Solving the Gordian knots of education – And the rise of populist educationalism

“For every complex problem, there is one answer that is simple, clear and wrong.”
H.L. Mencken

Cargo cults generally arise when tribal societies come into contact with comparatively more technologically advanced societies. One such cult arose after World War II, when native islanders in the South Pacific noticed that a huge amount of goods (cargo) flowed into the airfields and ports built by the American military.

Eager to reproduce the flow of cargo to their own villages, they thought that all they had to do to achieve this was to clear their own landing strips, build palm-roofed shacks on stilts in lieu of control towers, recreate their own aircraft out of leaves, twigs and branches, and dedicate it all to the spirits. But cargo didn’t flow.

Cargo did flow into American South Pacific airfields because of the architectural intricacy of the American war effort. What appeared to the islanders to be a problem of simple cause and effect belied the complexity of the modern, industrialised supply chain.

But modern, industrialised societies are not immune to the cargo cult effect. Simple, elegant solutions to Gordian knots are celebrated, so we readily think about our problems in terms of cause and effect even when studying any correlation closely might be wiser.

Our propensity to think “all you have to do to fix [insert complex problem] is…” charts our descent from the elegantly simple to the precariously simplistic. Populist politicians exploit this propensity to ignore inherent complexity in their advocacy of policies that purport to solve knotty problems in one simple, decisive stroke. And, in denying that complexity exists in the first place, they are hugely popular as a result.

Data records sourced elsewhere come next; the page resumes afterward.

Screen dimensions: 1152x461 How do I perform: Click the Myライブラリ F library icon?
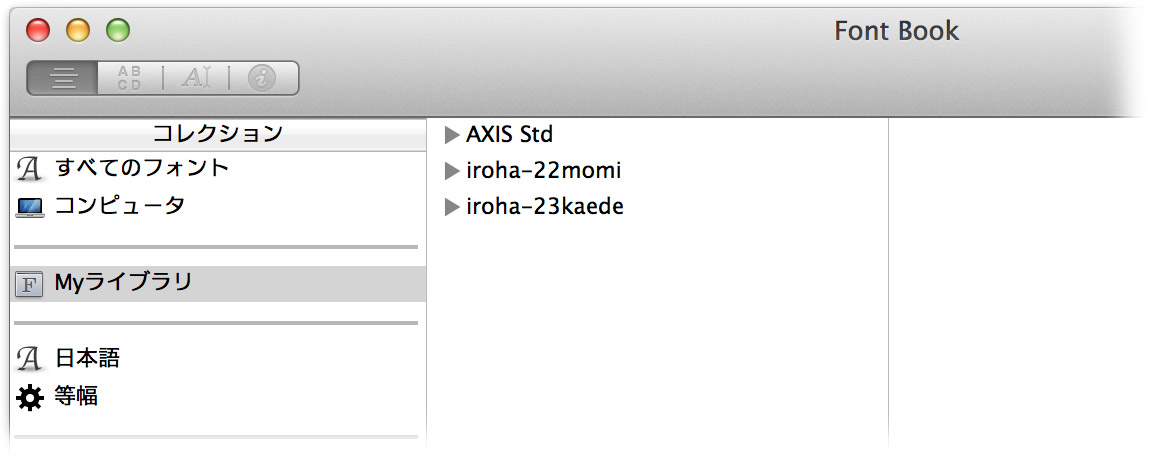coord(29,285)
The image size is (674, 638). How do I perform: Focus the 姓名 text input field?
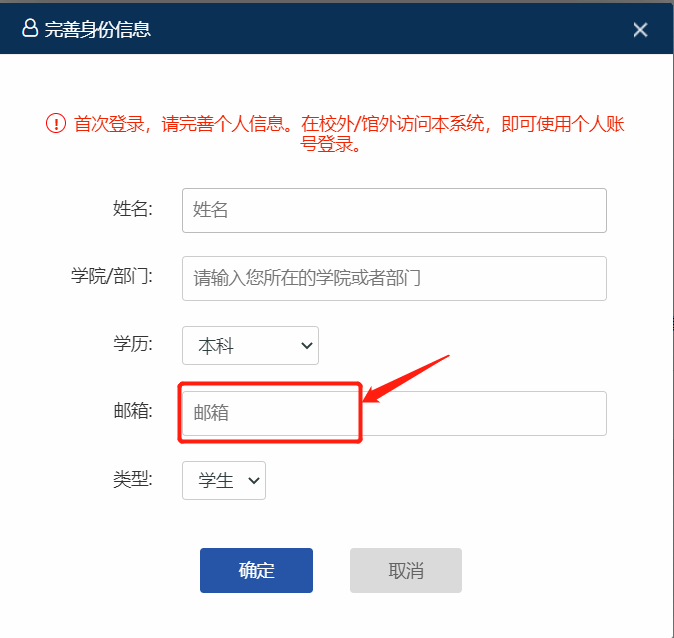(394, 210)
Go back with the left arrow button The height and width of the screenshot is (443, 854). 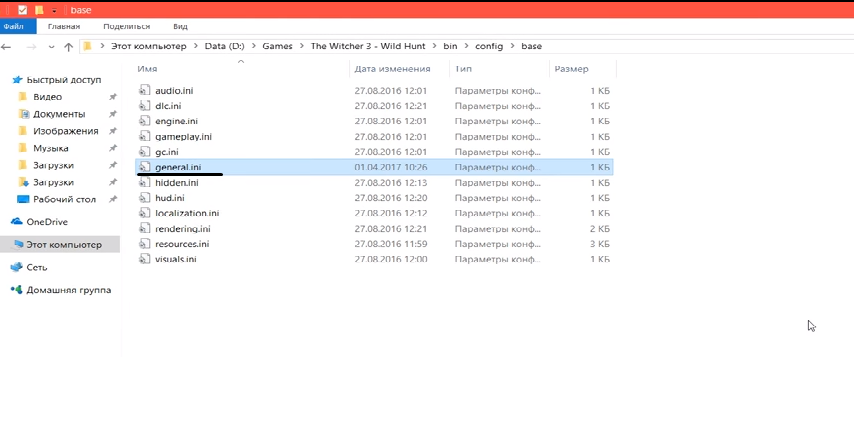coord(10,47)
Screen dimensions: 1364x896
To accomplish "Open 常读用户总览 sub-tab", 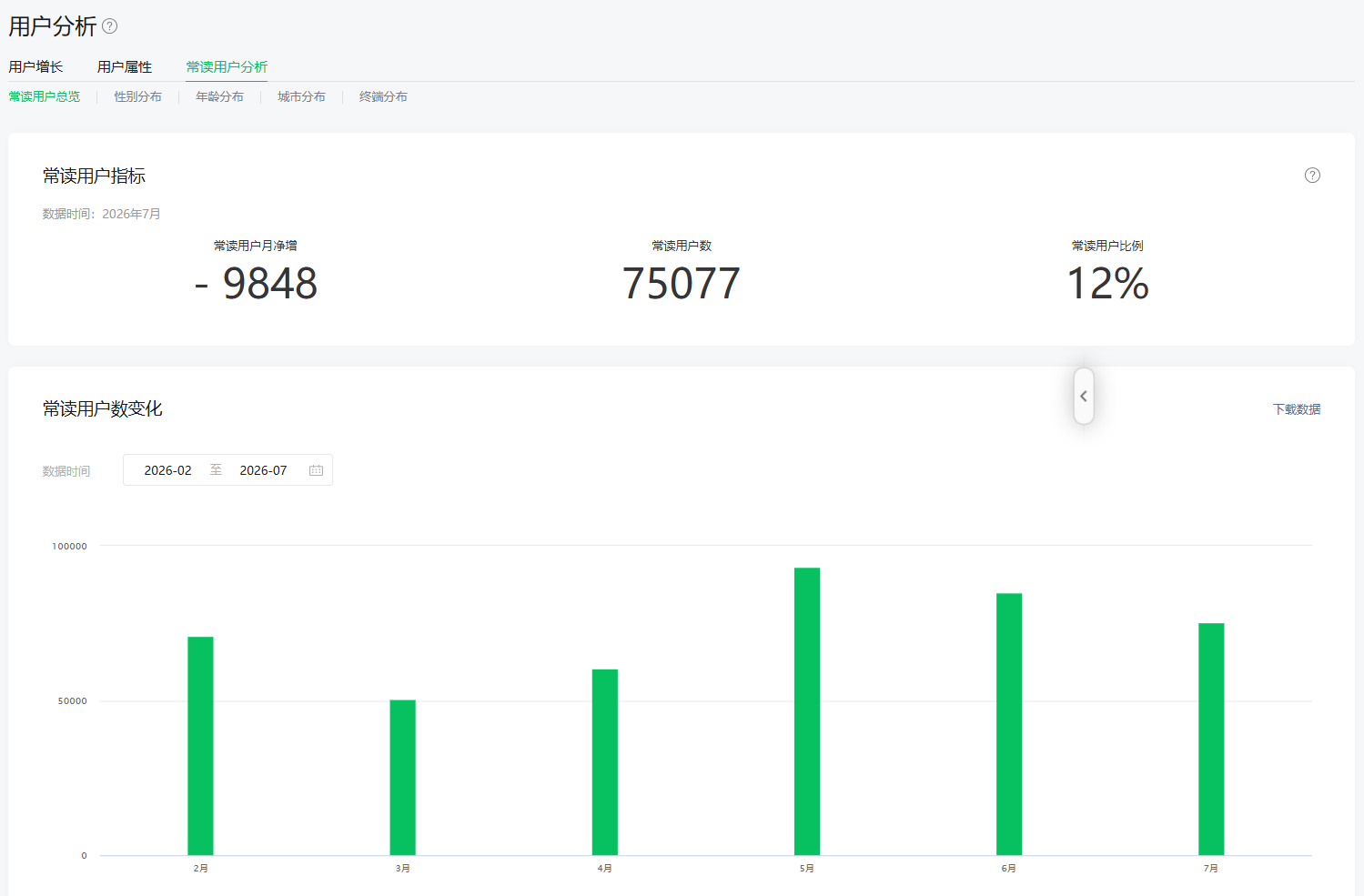I will click(x=45, y=96).
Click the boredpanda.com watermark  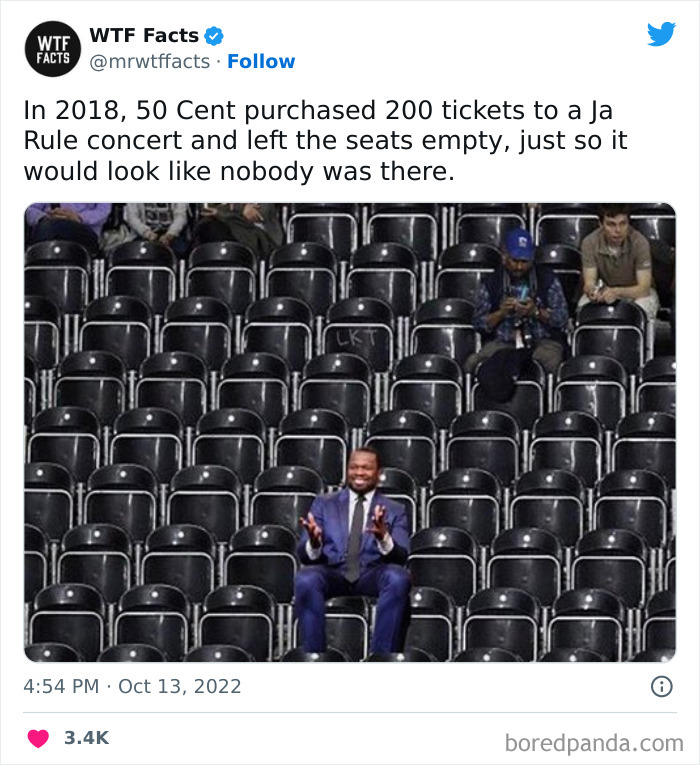coord(593,743)
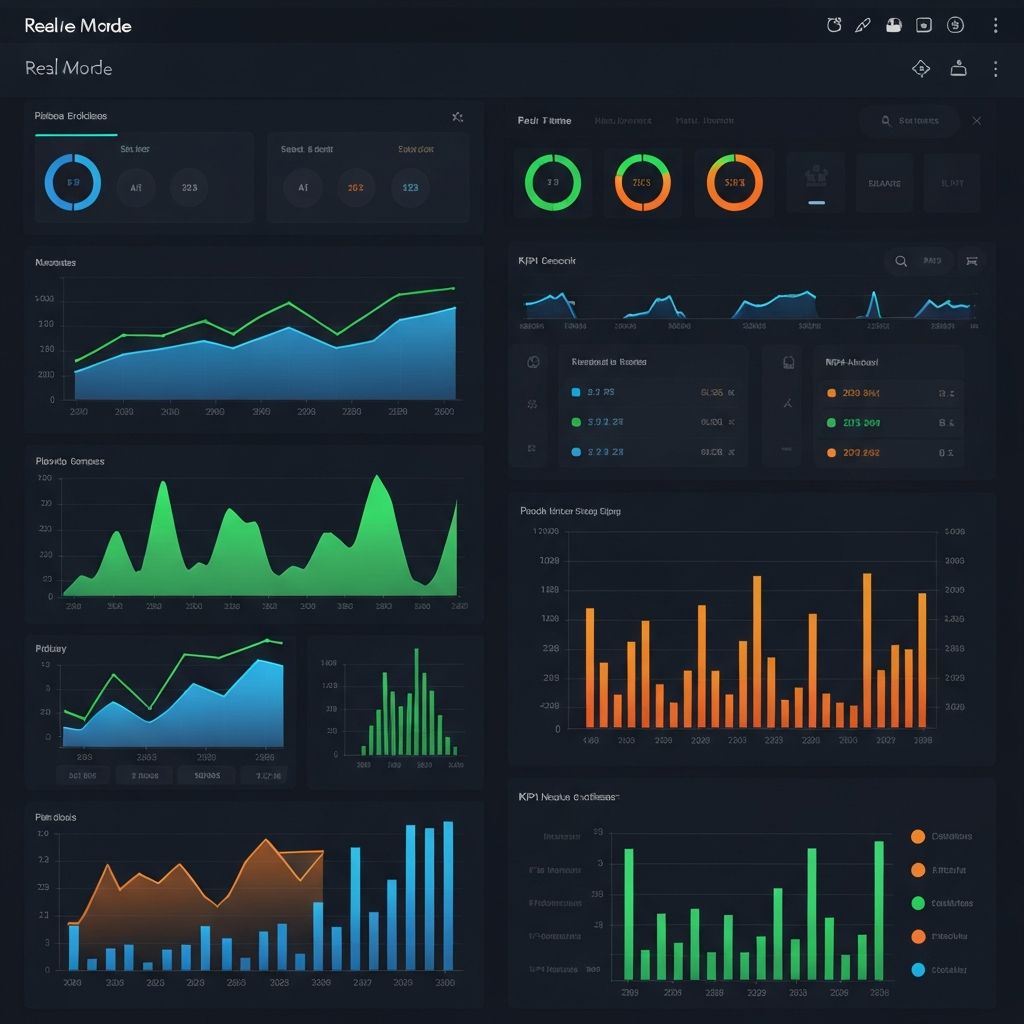Open the sparkle options control in the left panel header

[458, 117]
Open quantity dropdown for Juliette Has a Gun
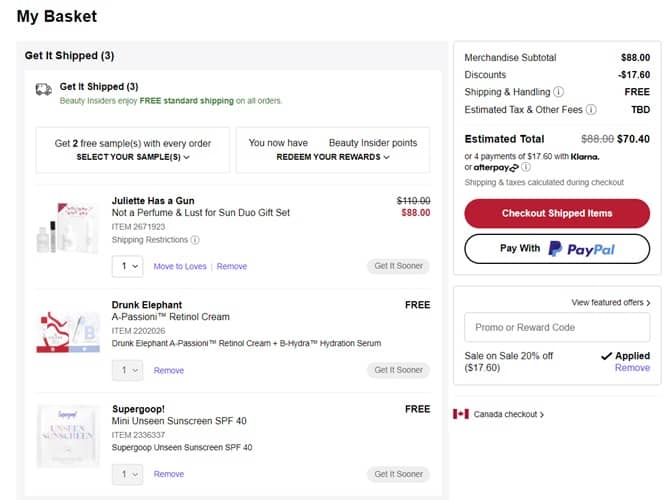This screenshot has width=665, height=500. tap(127, 266)
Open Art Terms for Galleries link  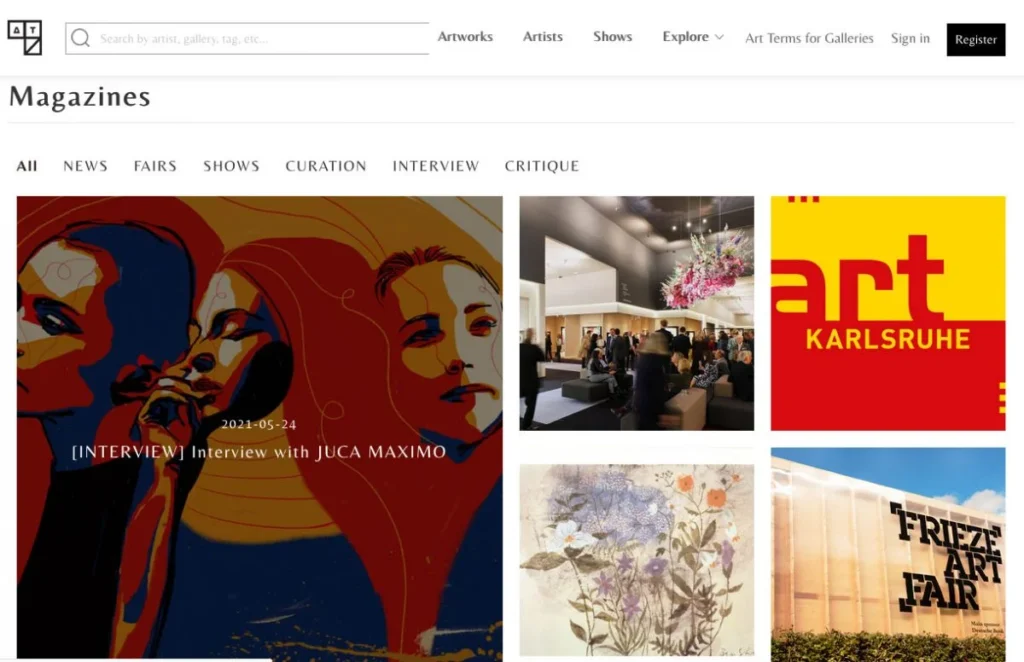pyautogui.click(x=809, y=38)
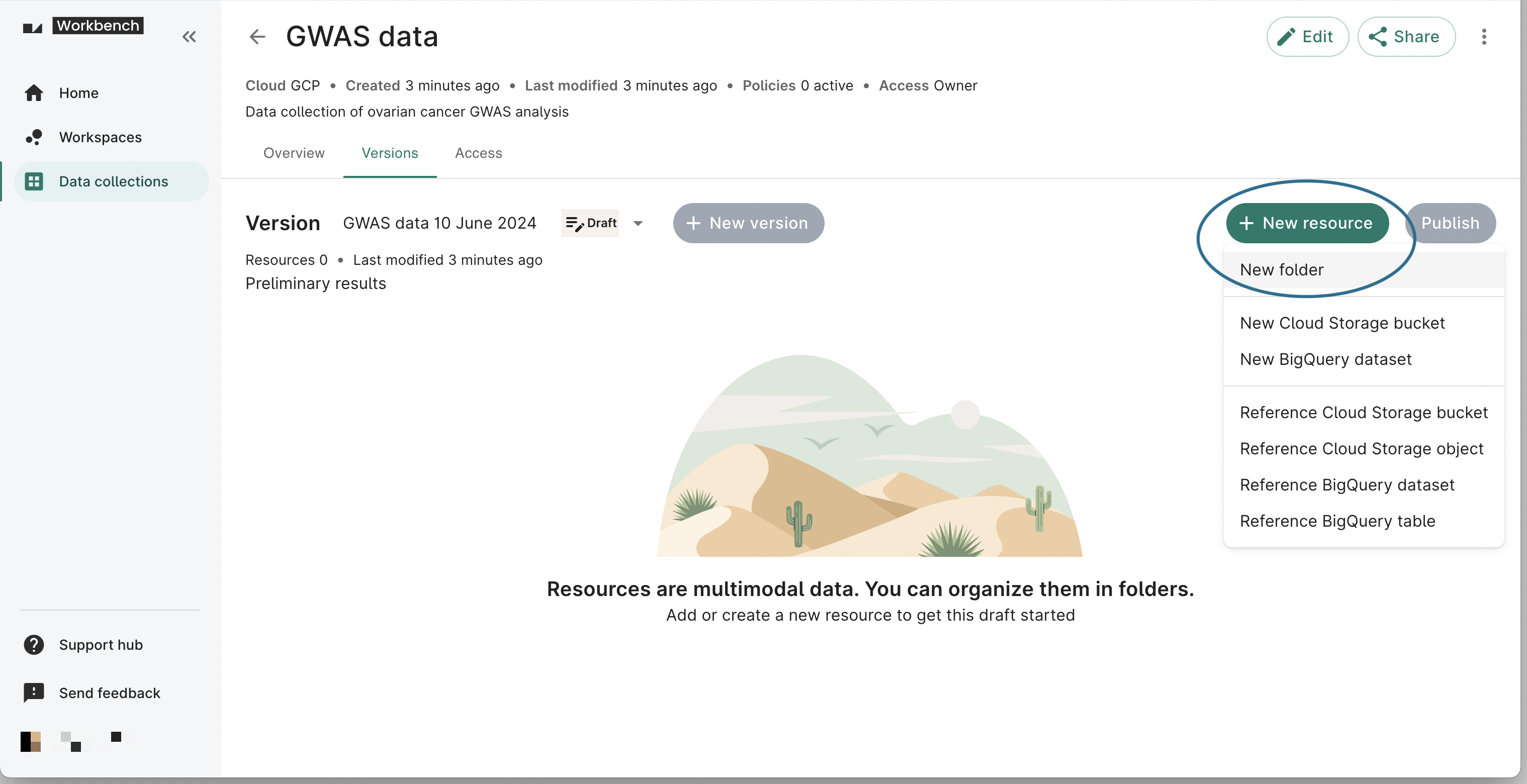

This populist model that makes a virtue of the simplistic can sometimes find its way into educational policy too. It is then that we see pejorative labels when we should see teachers who are knowledgeable in their subject and experts in its delivery. It is then than we swing between facile solutions and false starts without ever stopping to grapple with the wonderful complexity inherent to the art in the science of education.

How many budgeting decisions have been justified at departmental, school and even national level in pursuit of shallow solutions to deep-rooted problems? Home many new interventions have been promoted as the answer to problems we sometimes didn’t even know we had?

Riding on these wild oscillations is the pivot of calm, measured leadership and practice, providing the cornerstone and reference points required for the kind of purposeful reflection that results in progress. But this can only be achieved by treating complexity as a feature, not a bug. For the more we embrace simplistic approaches to improving education, easy answers and facile solutions, the more we undermine the place of teachers, whose role in the education of children begins to be perceived as that of actor, rather than agent.

What all the greatest educational fads and snake oils of our age have in common is the belief that there are simple solutions to complex problems.